Take Medicare Part D for example, a program that is barely a decade old. Since 2009, the Office of Inspector General has recommended that Medicare Drug Integrity Contractors (MEDIC) report fraud and abuse activity to CMS, including inquiries and corrective actions related to fraud. Previous reports have shown that less than half of MEDICs voluntarily report this information. Making this reporting mandatory is just one solution to the many problems that have plagued Part D over the years, which has made it an enticing target for fraudsters. And yet, requring bare bones fraud reporting remains elusive.

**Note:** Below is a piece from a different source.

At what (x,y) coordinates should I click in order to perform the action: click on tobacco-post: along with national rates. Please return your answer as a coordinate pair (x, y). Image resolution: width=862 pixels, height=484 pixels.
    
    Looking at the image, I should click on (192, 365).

Removing Social Security numbers from Medicare ID cards--recommended by various experts since 1973--is another shockingly simple way to prevent fraud. On four different occasions, the GAO has called for CMS to remove Social Security numbers from Medicare cards, including a recent Senate hearing in which a GAO senior official testified that merely removing the identifying numbers could help alleviate nearly $75 billion in improper payments made by Medicare and Medicaid. CMS is just now getting around to that, but it's going to take three more years.
You can go all the way back to the inception of Medicare and Medicaid in 1965--before the ACA was even a twinkle in the president's eye--and find a passive approach to fraud. A decade after the programs were in place, investigators found as much as $70 million in overpayments to New York City nursing homes. For the first 12 years of the Lyndon B. Johnson's landmark program--until Congress passed the first fraud and abuse amendments in 1977--fraud prevention amounted to a meager plea not to do it. Talk about passive.

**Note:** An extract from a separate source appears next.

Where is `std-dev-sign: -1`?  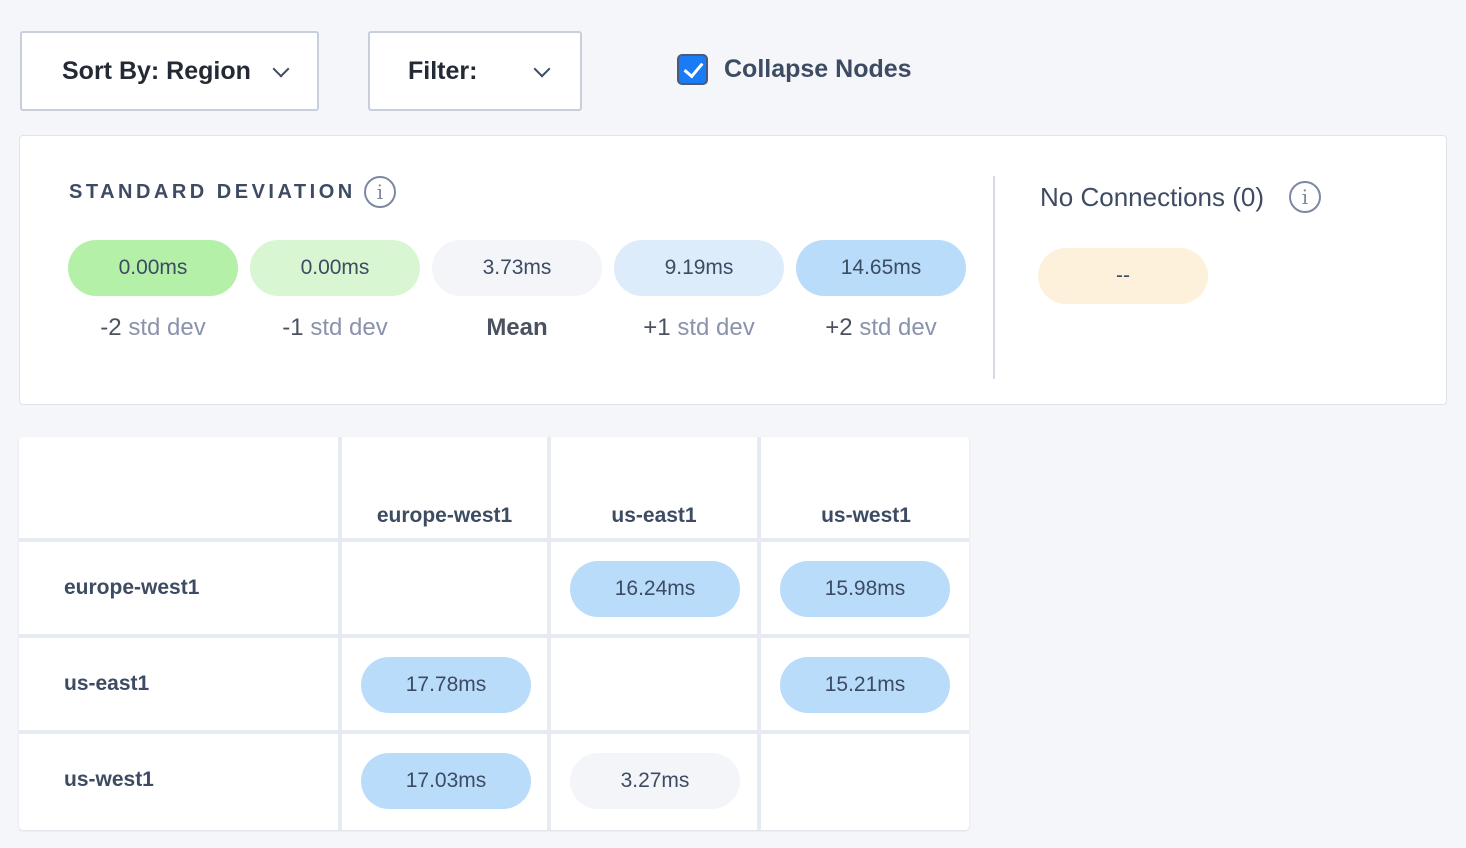
std-dev-sign: -1 is located at coordinates (293, 328).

Since then, healthcare fraud experts and investigators have routinely described fraud detection efforts as a never-ending game of "Whac-A-Mole." One scheme pops up, and the government knocks it down, readying its hammer for the next one. Although predictive analytics has emerged as a potential way to actively prevent fraudulent payments, some have said Big Data still isn't putting a dent in fraudulent payments. Active fraud prevention is still in its infancy.
The GAO's characterization of CMS' approach to fraud on the federal exchange appears entirely accurate, but it's certainly not the first program to take a passive approach. Historically, even the simplest forms of fraud prevention and detection are viewed as a secondary concern, often pushed to the backburner, unnoticed and untouched.